-- Assigned task --
All entries shown below should be duplicated character for character.

-- Data for this exercise --
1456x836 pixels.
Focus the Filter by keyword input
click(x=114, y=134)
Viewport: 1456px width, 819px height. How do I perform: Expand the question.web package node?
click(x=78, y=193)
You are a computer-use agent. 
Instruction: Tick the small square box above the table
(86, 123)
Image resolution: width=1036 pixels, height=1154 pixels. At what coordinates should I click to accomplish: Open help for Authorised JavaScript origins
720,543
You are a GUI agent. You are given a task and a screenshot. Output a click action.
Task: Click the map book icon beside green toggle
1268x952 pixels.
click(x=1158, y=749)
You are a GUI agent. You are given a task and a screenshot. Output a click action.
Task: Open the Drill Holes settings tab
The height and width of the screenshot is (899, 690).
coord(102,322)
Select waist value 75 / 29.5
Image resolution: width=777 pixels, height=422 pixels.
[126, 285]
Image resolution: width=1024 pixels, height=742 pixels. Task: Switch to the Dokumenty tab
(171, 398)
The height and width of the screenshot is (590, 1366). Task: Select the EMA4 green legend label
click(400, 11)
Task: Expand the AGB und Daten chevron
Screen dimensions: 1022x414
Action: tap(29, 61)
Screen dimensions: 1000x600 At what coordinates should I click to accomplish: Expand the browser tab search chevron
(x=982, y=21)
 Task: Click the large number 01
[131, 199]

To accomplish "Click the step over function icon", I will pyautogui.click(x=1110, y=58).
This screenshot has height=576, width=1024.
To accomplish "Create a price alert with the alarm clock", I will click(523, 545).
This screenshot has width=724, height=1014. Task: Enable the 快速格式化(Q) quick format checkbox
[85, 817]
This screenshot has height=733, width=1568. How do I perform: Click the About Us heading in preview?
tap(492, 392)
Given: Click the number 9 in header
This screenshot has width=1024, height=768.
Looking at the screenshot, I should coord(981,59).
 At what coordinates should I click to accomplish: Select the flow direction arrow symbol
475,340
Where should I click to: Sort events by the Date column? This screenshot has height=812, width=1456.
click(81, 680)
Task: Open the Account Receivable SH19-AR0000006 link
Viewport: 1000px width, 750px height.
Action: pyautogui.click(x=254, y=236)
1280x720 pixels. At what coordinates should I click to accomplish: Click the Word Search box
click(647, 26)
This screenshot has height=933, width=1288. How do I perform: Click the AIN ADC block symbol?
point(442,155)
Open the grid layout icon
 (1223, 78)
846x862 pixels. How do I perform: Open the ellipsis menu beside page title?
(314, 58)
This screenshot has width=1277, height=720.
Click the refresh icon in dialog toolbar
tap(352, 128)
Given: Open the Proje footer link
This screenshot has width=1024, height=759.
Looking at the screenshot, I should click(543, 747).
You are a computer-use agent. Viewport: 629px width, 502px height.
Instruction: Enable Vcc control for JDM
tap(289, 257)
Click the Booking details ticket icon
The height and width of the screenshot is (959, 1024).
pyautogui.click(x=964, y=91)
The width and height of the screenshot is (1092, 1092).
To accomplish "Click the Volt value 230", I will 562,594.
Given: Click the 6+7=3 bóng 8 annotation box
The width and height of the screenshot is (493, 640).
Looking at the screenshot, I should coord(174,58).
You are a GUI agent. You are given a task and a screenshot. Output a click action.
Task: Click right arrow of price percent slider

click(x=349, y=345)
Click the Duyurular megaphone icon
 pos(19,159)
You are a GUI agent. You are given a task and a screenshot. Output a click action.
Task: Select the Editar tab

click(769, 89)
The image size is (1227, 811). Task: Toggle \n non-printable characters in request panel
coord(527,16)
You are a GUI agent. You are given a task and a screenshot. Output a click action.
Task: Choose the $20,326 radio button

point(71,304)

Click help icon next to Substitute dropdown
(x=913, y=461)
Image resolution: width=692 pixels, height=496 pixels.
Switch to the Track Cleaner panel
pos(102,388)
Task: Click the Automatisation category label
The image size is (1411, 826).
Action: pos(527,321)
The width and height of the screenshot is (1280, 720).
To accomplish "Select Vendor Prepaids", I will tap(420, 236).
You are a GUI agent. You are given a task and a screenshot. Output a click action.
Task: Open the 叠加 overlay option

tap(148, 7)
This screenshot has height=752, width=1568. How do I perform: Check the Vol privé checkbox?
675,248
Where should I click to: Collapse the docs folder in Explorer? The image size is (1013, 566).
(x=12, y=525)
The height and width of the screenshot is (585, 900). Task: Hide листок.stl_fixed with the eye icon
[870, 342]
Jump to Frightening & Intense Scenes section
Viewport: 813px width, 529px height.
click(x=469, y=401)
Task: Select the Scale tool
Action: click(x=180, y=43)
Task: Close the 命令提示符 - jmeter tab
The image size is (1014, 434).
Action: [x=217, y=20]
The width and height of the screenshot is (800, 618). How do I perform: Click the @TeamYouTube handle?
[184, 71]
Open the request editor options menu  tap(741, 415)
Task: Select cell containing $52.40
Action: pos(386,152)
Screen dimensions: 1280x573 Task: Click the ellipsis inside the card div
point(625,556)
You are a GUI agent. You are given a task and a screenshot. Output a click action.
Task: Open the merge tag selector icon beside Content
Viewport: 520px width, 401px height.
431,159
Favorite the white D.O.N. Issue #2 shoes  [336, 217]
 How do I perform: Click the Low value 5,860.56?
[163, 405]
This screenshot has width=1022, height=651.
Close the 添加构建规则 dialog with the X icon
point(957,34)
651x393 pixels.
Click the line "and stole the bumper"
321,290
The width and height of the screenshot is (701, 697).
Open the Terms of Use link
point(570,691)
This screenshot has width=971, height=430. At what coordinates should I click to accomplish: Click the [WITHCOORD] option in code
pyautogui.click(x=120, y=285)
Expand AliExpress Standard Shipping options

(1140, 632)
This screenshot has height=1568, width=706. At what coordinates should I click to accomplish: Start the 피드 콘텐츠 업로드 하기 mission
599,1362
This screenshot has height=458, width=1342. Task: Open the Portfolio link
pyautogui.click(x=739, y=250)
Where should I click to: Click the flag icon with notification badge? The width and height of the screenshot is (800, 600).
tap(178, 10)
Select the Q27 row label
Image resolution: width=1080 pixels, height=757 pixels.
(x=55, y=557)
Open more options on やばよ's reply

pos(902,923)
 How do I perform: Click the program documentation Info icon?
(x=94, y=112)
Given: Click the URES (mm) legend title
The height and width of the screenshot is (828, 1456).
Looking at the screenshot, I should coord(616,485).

-- Finished exercise --
1456x836 pixels.
Focus the Filter by keyword input
click(x=114, y=134)
Viewport: 1456px width, 819px height. How do I perform: Expand the question.web package node?
click(x=78, y=193)
You are a computer-use agent. 
Instruction: Tick the small square box above the table
(86, 123)
Image resolution: width=1036 pixels, height=1154 pixels. At what coordinates should I click to accomplish: Open help for Authorised JavaScript origins
720,543
You are a GUI agent. You are given a task and a screenshot. Output a click action.
Task: Click the map book icon beside green toggle
1268x952 pixels.
click(x=1158, y=749)
You are a GUI agent. You are given a task and a screenshot. Output a click action.
Task: Open the Drill Holes settings tab
The height and width of the screenshot is (899, 690).
coord(102,322)
Select waist value 75 / 29.5
Image resolution: width=777 pixels, height=422 pixels.
[126, 285]
Image resolution: width=1024 pixels, height=742 pixels. Task: Switch to the Dokumenty tab
(171, 398)
The height and width of the screenshot is (590, 1366). Task: Select the EMA4 green legend label
click(400, 11)
Task: Expand the AGB und Daten chevron
Screen dimensions: 1022x414
Action: tap(29, 61)
Screen dimensions: 1000x600 At what coordinates should I click to accomplish: Expand the browser tab search chevron
(x=982, y=21)
 Task: Click the large number 01
[131, 199]

To accomplish "Click the step over function icon", I will pyautogui.click(x=1110, y=58).
This screenshot has height=576, width=1024.
To accomplish "Create a price alert with the alarm clock", I will click(523, 545).
This screenshot has width=724, height=1014. Task: Enable the 快速格式化(Q) quick format checkbox
[85, 817]
This screenshot has height=733, width=1568. How do I perform: Click the About Us heading in preview?
tap(492, 392)
Given: Click the number 9 in header
This screenshot has width=1024, height=768.
Looking at the screenshot, I should coord(981,59).
 At what coordinates should I click to accomplish: Select the flow direction arrow symbol
475,340
Where should I click to: Sort events by the Date column? This screenshot has height=812, width=1456.
click(81, 680)
Task: Open the Account Receivable SH19-AR0000006 link
Viewport: 1000px width, 750px height.
Action: pyautogui.click(x=254, y=236)
1280x720 pixels. At what coordinates should I click to accomplish: Click the Word Search box
click(647, 26)
This screenshot has height=933, width=1288. How do I perform: Click the AIN ADC block symbol?
point(442,155)
Open the grid layout icon
 (1223, 78)
846x862 pixels. How do I perform: Open the ellipsis menu beside page title?
(314, 58)
This screenshot has width=1277, height=720.
Click the refresh icon in dialog toolbar
tap(352, 128)
Given: Open the Proje footer link
This screenshot has width=1024, height=759.
Looking at the screenshot, I should click(543, 747).
You are a computer-use agent. Viewport: 629px width, 502px height.
Instruction: Enable Vcc control for JDM
tap(289, 257)
Click the Booking details ticket icon
The height and width of the screenshot is (959, 1024).
pyautogui.click(x=964, y=91)
The width and height of the screenshot is (1092, 1092).
To accomplish "Click the Volt value 230", I will 562,594.
Given: Click the 6+7=3 bóng 8 annotation box
The width and height of the screenshot is (493, 640).
Looking at the screenshot, I should coord(174,58).
You are a GUI agent. You are given a task and a screenshot. Output a click action.
Task: Click right arrow of price percent slider

click(x=349, y=345)
Click the Duyurular megaphone icon
 pos(19,159)
You are a GUI agent. You are given a task and a screenshot. Output a click action.
Task: Select the Editar tab

click(769, 89)
The image size is (1227, 811). Task: Toggle \n non-printable characters in request panel
coord(527,16)
You are a GUI agent. You are given a task and a screenshot. Output a click action.
Task: Choose the $20,326 radio button

point(71,304)

Click help icon next to Substitute dropdown
(x=913, y=461)
Image resolution: width=692 pixels, height=496 pixels.
Switch to the Track Cleaner panel
pos(102,388)
Task: Click the Automatisation category label
The image size is (1411, 826).
Action: pos(527,321)
The width and height of the screenshot is (1280, 720).
To accomplish "Select Vendor Prepaids", I will tap(420, 236).
You are a GUI agent. You are given a task and a screenshot. Output a click action.
Task: Open the 叠加 overlay option

tap(148, 7)
This screenshot has height=752, width=1568. How do I perform: Check the Vol privé checkbox?
675,248
Where should I click to: Collapse the docs folder in Explorer? The image size is (1013, 566).
(x=12, y=525)
The height and width of the screenshot is (585, 900). Task: Hide листок.stl_fixed with the eye icon
[870, 342]
Jump to Frightening & Intense Scenes section
Viewport: 813px width, 529px height.
click(x=469, y=401)
Task: Select the Scale tool
Action: click(x=180, y=43)
Task: Close the 命令提示符 - jmeter tab
The image size is (1014, 434).
Action: [x=217, y=20]
The width and height of the screenshot is (800, 618). How do I perform: Click the @TeamYouTube handle?
[184, 71]
Open the request editor options menu  tap(741, 415)
Task: Select cell containing $52.40
Action: pos(386,152)
Screen dimensions: 1280x573 Task: Click the ellipsis inside the card div
point(625,556)
You are a GUI agent. You are given a task and a screenshot. Output a click action.
Task: Open the merge tag selector icon beside Content
Viewport: 520px width, 401px height.
431,159
Favorite the white D.O.N. Issue #2 shoes  [336, 217]
 How do I perform: Click the Low value 5,860.56?
[163, 405]
This screenshot has width=1022, height=651.
Close the 添加构建规则 dialog with the X icon
point(957,34)
651x393 pixels.
Click the line "and stole the bumper"
321,290
The width and height of the screenshot is (701, 697).
Open the Terms of Use link
point(570,691)
This screenshot has width=971, height=430. At what coordinates should I click to accomplish: Click the [WITHCOORD] option in code
pyautogui.click(x=120, y=285)
Expand AliExpress Standard Shipping options

(1140, 632)
This screenshot has height=1568, width=706. At what coordinates should I click to accomplish: Start the 피드 콘텐츠 업로드 하기 mission
599,1362
This screenshot has height=458, width=1342. Task: Open the Portfolio link
pyautogui.click(x=739, y=250)
Where should I click to: Click the flag icon with notification badge? The width and height of the screenshot is (800, 600).
tap(178, 10)
Select the Q27 row label
Image resolution: width=1080 pixels, height=757 pixels.
(x=55, y=557)
Open more options on やばよ's reply

pos(902,923)
 How do I perform: Click the program documentation Info icon?
(x=94, y=112)
Given: Click the URES (mm) legend title
The height and width of the screenshot is (828, 1456).
Looking at the screenshot, I should coord(616,485).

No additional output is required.